The Tar Sands Campaign
In 2008 the tar sands of Alberta posed a serious threat to the climate in that they were the third largest oil reserve in the world, and would require the destruction of a native boreal forest the size of Florida. The “oil” or bitumen that would be produced from the tar sands was determined by experts to be among the most carbon intensive in the world. The oil industry in Canada projected massive expansion of the tar sands from under two to over six to eight million barrels a day.
CEI joined with dozens of Canadian advocacy groups already working against tar sands expansion and helped bring additional support to the campaign from groups in Europe and the United States who were fighting oil issues in their countries. We also advised foundations in Europe and the U.S. that were already dedicated to slowing the production of oil worldwide on how best to address this emerging new threat to climate.
The resulting campaign successfully educated citizens about the harmful impact of tar sands expansion to our climate, native forests, and First Nations’ sovereignty. It drew attention to the excessive political power the oil industry in Canada and the U.S. exercised over federal and some provincial and state governments. Together we successfully persuaded President Obama to block the approval of the Keystone XL pipeline and publicly declare that to avoid catastrophic climate change, some oil must stay in the ground. He also took other policy actions to reduce U.S. oil production like limiting oil leases on U.S. public lands, the Arctic and coastal Atlantic Ocean, and parts of the Gulf.

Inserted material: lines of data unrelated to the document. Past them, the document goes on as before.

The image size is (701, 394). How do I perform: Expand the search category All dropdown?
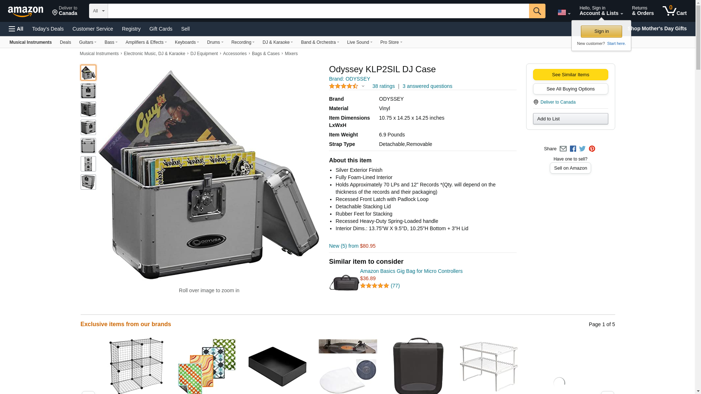point(98,11)
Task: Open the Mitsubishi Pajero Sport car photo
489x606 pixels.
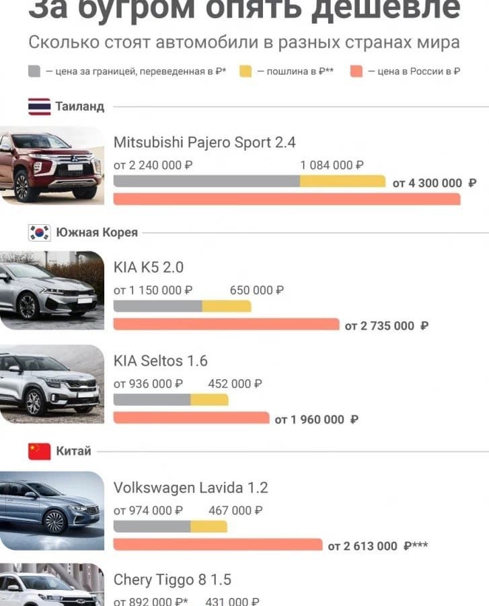Action: coord(52,165)
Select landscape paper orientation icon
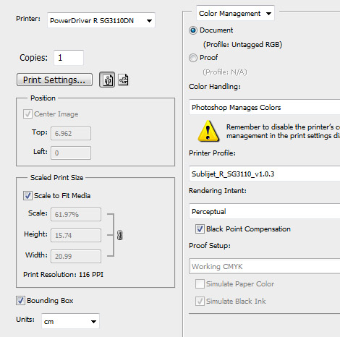 [123, 80]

As hoped from the beginning, the tar sands campaign spawned a broader and more diverse climate movement that went beyond the tar sands to challenge the expansion of U.S. oil production in the Bakken Reserve, oil drilling in the Arctic Ocean, oil fracking in states like New York, California, and Colorado, proposed natural gas and oil pipelines throughout the U.S., as well as the expansion of railroad infrastructure that would accommodate new oil production in the U.S.